Task objective: Pull out each line of the entries below that contains the word "callout", and copy every such line in full. Only matches in the same case count.

Available data:
--

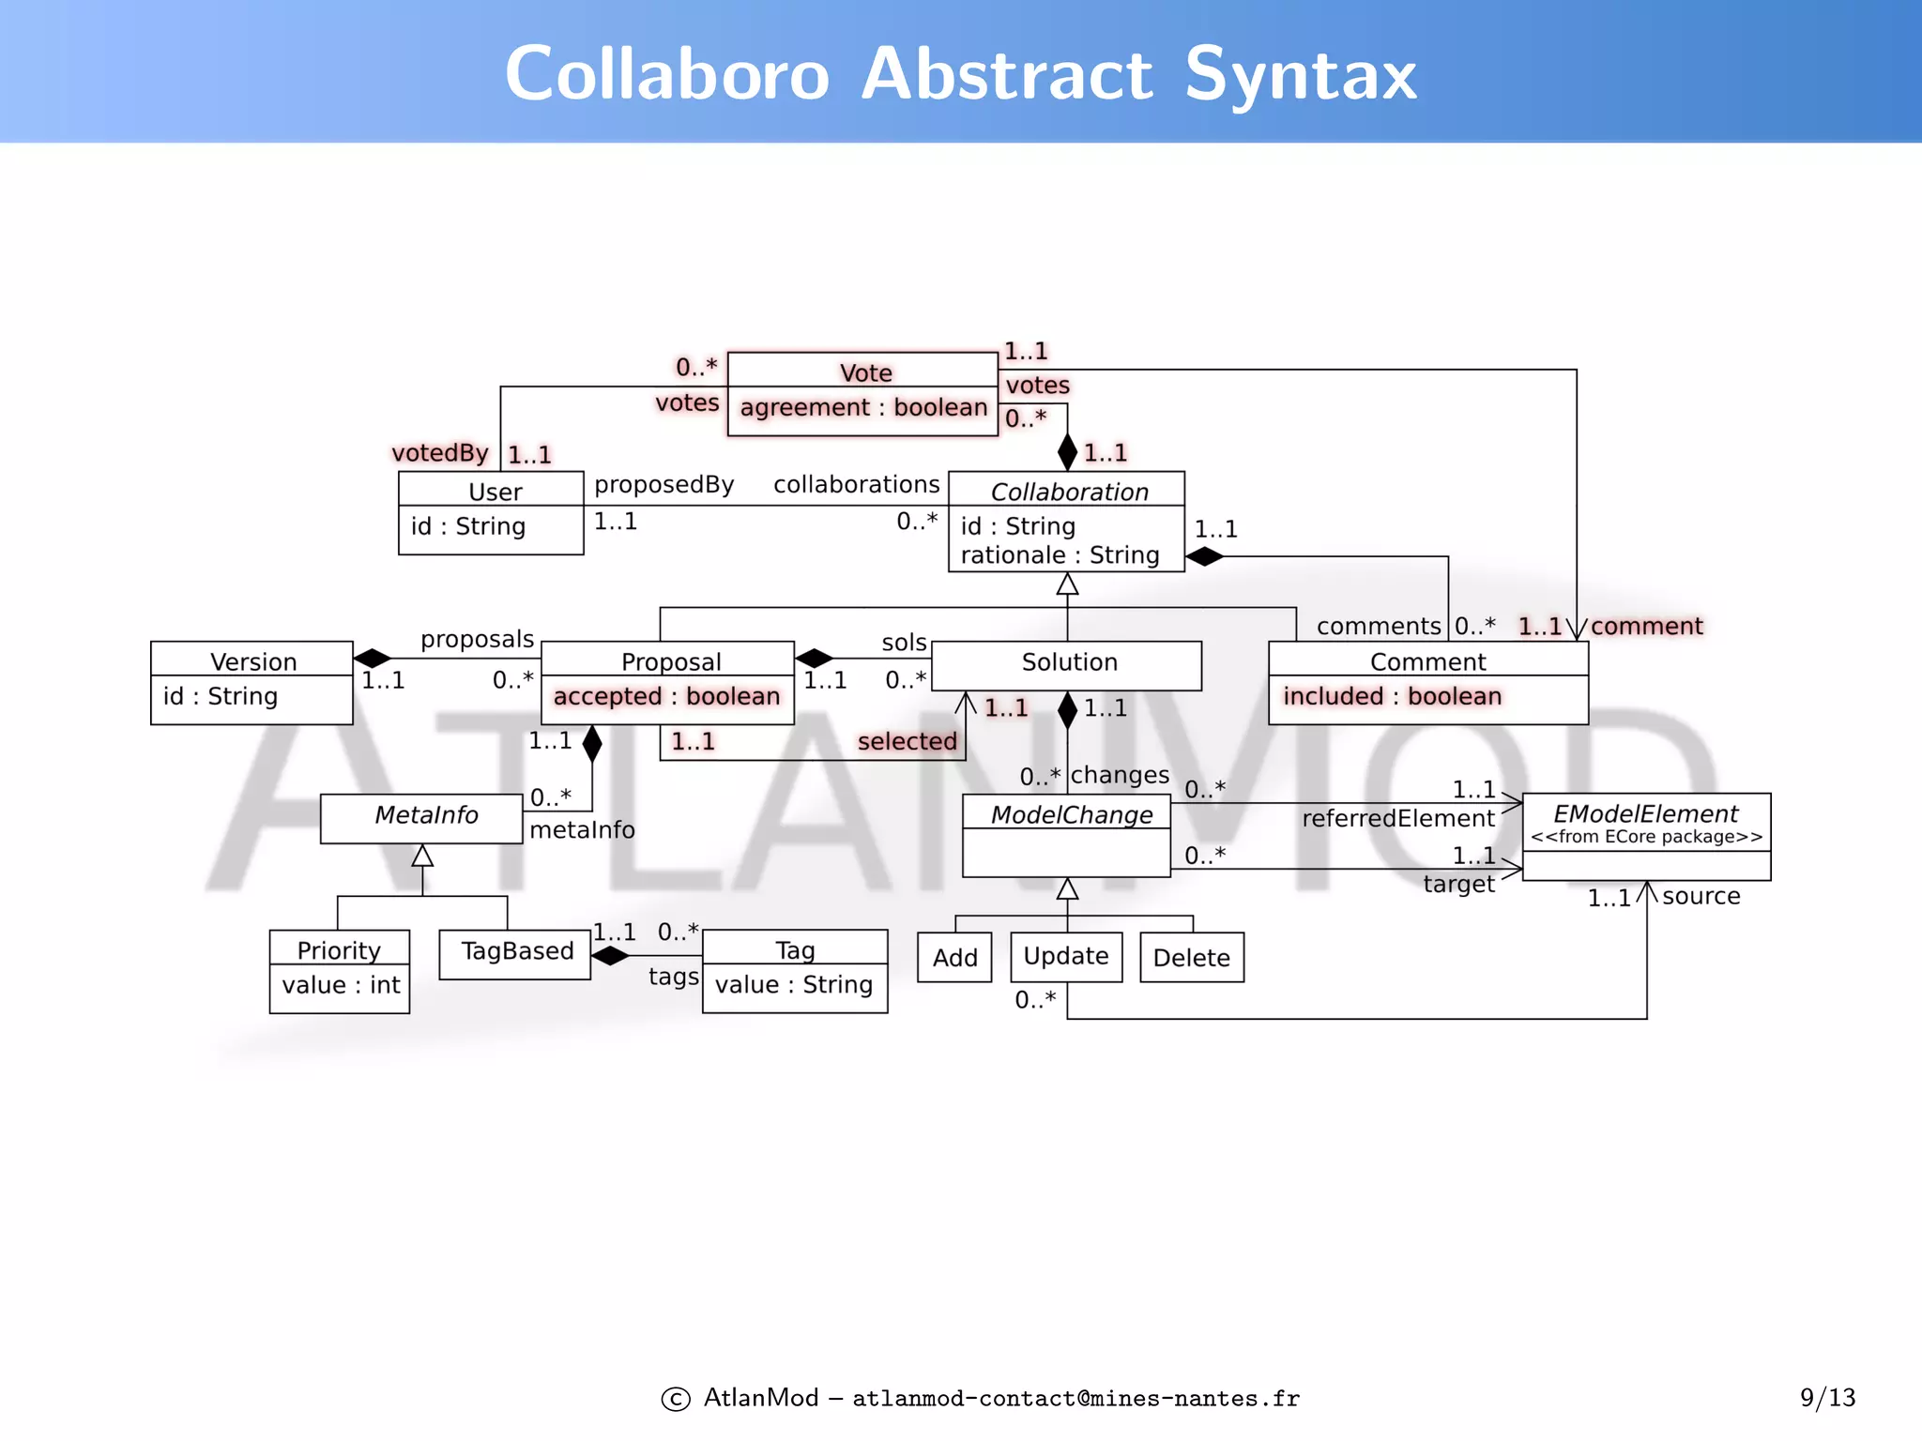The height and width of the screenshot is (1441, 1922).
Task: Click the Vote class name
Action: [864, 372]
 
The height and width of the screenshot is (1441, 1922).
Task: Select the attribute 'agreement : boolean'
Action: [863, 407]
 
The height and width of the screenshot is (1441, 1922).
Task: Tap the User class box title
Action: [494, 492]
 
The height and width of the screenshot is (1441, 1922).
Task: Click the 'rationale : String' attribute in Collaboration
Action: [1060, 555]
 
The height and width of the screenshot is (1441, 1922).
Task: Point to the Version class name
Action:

--

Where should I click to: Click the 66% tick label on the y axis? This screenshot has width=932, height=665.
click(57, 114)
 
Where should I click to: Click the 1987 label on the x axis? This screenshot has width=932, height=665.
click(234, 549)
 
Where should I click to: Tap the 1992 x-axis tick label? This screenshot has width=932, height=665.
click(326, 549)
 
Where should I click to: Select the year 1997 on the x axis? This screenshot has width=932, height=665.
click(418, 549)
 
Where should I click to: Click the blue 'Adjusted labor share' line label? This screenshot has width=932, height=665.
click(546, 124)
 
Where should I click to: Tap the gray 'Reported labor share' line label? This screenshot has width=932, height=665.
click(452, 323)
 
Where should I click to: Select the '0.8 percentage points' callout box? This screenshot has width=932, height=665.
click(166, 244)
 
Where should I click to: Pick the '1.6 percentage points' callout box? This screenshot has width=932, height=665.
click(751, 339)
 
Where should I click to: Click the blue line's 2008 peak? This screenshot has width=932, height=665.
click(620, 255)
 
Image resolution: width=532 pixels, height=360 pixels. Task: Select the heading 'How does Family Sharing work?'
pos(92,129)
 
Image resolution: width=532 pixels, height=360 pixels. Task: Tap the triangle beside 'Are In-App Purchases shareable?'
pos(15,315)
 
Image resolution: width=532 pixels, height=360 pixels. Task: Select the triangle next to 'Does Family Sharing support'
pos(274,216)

--

The output:
Where should I click to: Select the '0.8 percentage points' callout box? This screenshot has width=932, height=665.
Where should I click to: Pick the '1.6 percentage points' callout box? This screenshot has width=932, height=665.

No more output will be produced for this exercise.